The task: Reproduce all of the entries below word for word, leaving out the pictures.

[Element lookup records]
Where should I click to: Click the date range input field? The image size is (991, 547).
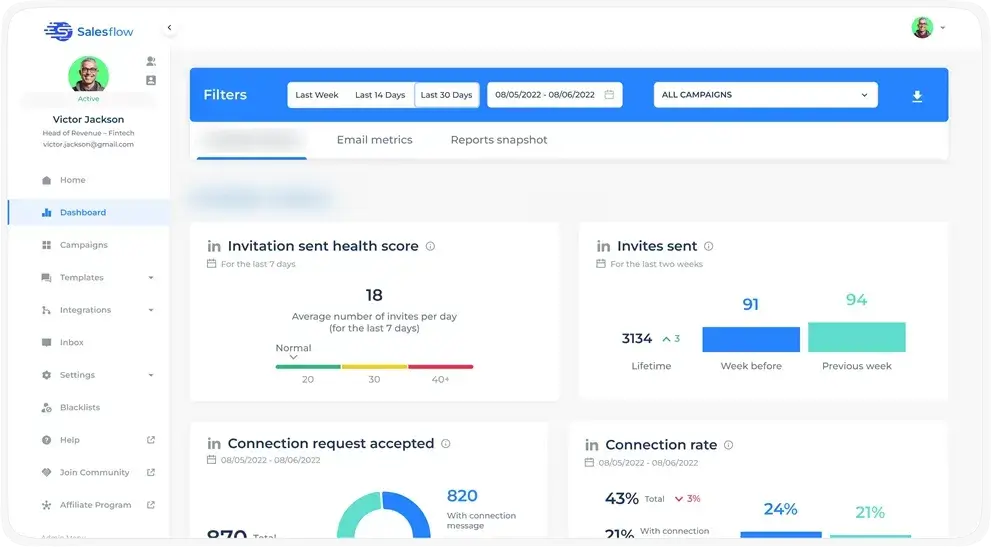click(x=545, y=95)
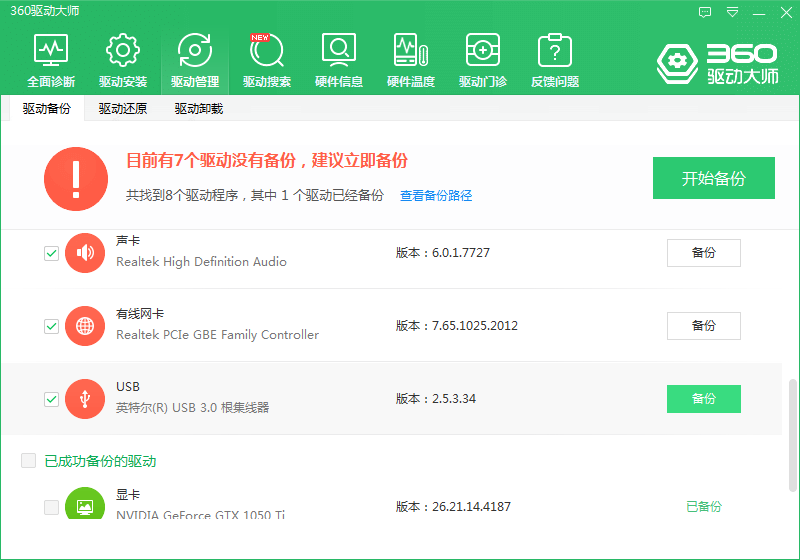Open the title bar dropdown menu arrow
The width and height of the screenshot is (800, 560).
point(732,12)
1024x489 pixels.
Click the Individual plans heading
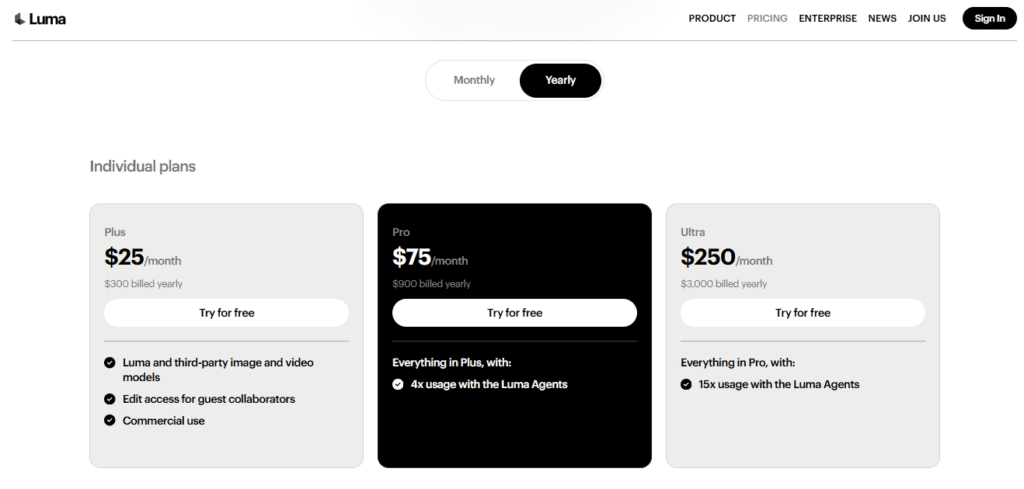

Answer:
Where should I click to: Click the date range input field? The image size is (991, 547).
click(x=545, y=95)
Open the title bar dropdown menu arrow
The width and height of the screenshot is (800, 560).
point(732,12)
1024x489 pixels.
Click the Individual plans heading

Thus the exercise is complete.